Steve Grogan is an ongoing contributor to Writer to Writers. He has published several short stories on the site, which can be found on the main page under the heading “Steve Grogan’s Fiction.” He has had several poems and short stories published over the years, some of which are available on Amazon. (See the announcement at the end of this post.)
He is the writer and creator of the ongoing, zombie, post-apocalyptic, Romero-meets-Dungeons-and-Dragons webcomic REDemption. Alternatively, Steve describes the comic by saying, “It is to zombie fiction what KILL BILL was to kung fu movies: everything I love about the genre housed under one roof and mixed with my voice.”
September 28, 2008
Rather than look up Merrick himself, I decided to do a search about his condition. The results were less than spectacular.
Much like any affliction suffered by human beings, it was rare to find any cases of Elephantiasis that were even close to being alike. Some people were born with it. (I can’t imagine what kind of damage would be done to a woman’s crotch if her child had Elephantiasis of the head while still in the womb. Would either party survive the delivery? That’s some frightening stuff. Reminds me of the “body horror” films of David Cronenberg.) Others developed it in adolescence or even later. Given the various timeframes, no one could figure out any kind of pattern. After all, you couldn’t blame it on puberty if you saw this condition crop up in toddlers and middle-aged folks.
Needless to say, my research proved to be a dead-end. Meanwhile, the throb in my lower back insisted on getting worse. I started to think that maybe some of the pain was psychological. In other words, my back felt worse because I knew I couldn’t go outside to get help while I had a two-and-a-half-foot schlong.

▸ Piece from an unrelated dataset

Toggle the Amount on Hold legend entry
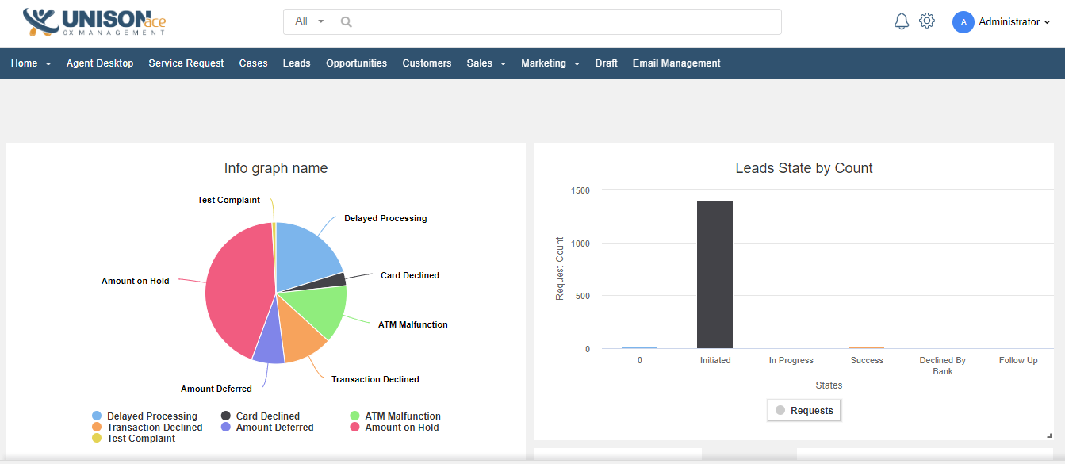1065x464 pixels. [394, 427]
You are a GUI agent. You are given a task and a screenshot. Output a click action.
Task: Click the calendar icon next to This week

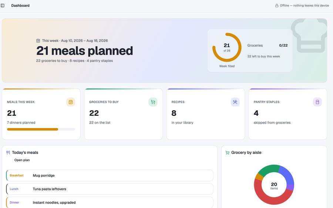(x=38, y=41)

I looked at the clock and saw it was 9:40AM. The latest I’d ever signed in to work was nine; I was shocked Rick hadn’t called me to see what was going on. With the pain radiating up and down my spine, I knew I couldn’t sit at the computer for eight hours. It’d be better to just call Rick and tell him I wouldn’t be working at all.
I did just that, getting Rick’s voicemail after six or seven rings. The message I left wasn’t too far from the truth: I told him I’d hurt my back (truth) and the doctor told me to lie down all day so it could have a chance to heal (lie.)
Having taken care of that, I carried my cock over to the couch. After I got all stretched out and comfortable, I realized the remote was sitting in the recliner on the other side of the room. Once again I had to gather up my penis to move. At this point I remember thinking my penis felt a little lighter but, given that it still looked abnormally long, I couldn’t be sure.
I flipped through the stations several times. (Quite a mean feat if you think about it, because these days we have thousands of TV channels to help numb our brains.) After a while I started to feel a painful throb in the end of my penis, which was probably a delayed reaction from when it had slammed into the ceiling. For a while I ignored it, but it got so bad that denial was no longer an option.
The next journey proved to be my most complicated trip through the house up to that point. I had to go out to the kitchen and get some ice. Then I had to put that in a little plastic sandwich bag. After that I went to the bathroom to get a washcloth so the bag wouldn’t be directly on my skin. Finally, I was able to go back to the couch and lie down. Your average person would take a minute or two to complete the routines described above. For me, a half hour had gone by.
I draped the washcloth over my penis and put the baggie on the spot where the throbbing was the worst. Once again I laid back and started flipping through the channels.
Before long I found a movie I liked on AMC. I put the remote on my coffee table and made myself comfortable. Within five minutes I was asleep again. (Aside from hurting my back, having to carry my cock all over had drained my energy.)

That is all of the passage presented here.